Atherosclerosis and Lipid Biology
Atherosclerosis
Atherosclerosis is the single most devastating pathologic process affecting humankind; it accounts for approximately 15 million worldwide deaths every year.
Atherosclerosis occurs when cholesterol and other modified lipids deposit in blood vessels leading to plaque development. The growth of a plaque can lead to sudden rupture or progressive expansion that restricts blood flow to a viral organ. A recent surge in metabolic disturbances, like obesity and diabetes, will ensure that atherosclerosis will not just fade away. Although controlling risk factors like high cholesterol is important, almost half of the hospital admissions for cardiovascular events occur in individuals deemed to be “low risk.”
Why does atherosclerosis affect each individual differently? And how can we improve our prediction as to who will develop significant atherosclerosis? Inspired by these common real-world mysteries, work by Cardiovascular Theme investigators aims to better understand gene-phenotype relationships related to atherosclerosis.
Genes Significant to Atherosclerosis Development
The Sallam lab has discovered that a special group of genes known as long non-coding ribonucleic acids (lncRNAs) play important roles in atherosclerosis development and associated risk factors like dyslipidemia.

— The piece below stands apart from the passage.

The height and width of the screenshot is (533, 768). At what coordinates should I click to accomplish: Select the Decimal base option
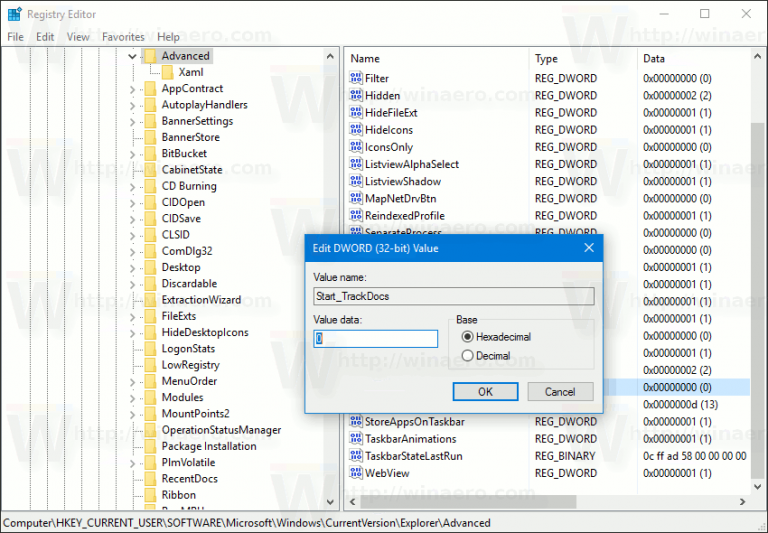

What is unique about these genes is that, until recently, they were thought to be “junk” DNA because they do not make a protein product. It is now established that lncRNA genes play important roles and their discovery offers a unique opportunity for the development of novel diagnostic and therapeutic tools in atherothrombotic disease.
We are currently focused on:
- Determining the functional role of human lncRNAs in cholesterol overload states
- Testing the efficacy of lncRNA-based therapeutic strategies in relevant models of human atherosclerosis
- Developing new platforms that will galvanize lncRNA discovery in cardiovascular disease
Identifying Novel Proteins
Dr. Stephen Young, Dr. Anne Beigneux and Dr. Loren Fong work together in understanding the basic biology of lipoprotein and triglyceride metabolism and its significance in contributing to vascular and metabolic disease. They have identified a novel GPI-anchored protein (GPIHBP1) that is required for the intravascular processing of triglyceride-rich lipoproteins. Their collaborative efforts have brilliantly demonstrated that GPIHBP1 binds lipoprotein lipase in the interstitial spaces and shuttles it across endothelial cells to its site of action on the capillary lumen. Deficiency of GPIHBP1 results in severe hypertriglyceridemia and their laboratories have identified multiple mutations in humans that result in loss of function of GPIHBP1, inability of the protein to bind lipoprotein lipase and, consequently, severe hypertriglyceridemia.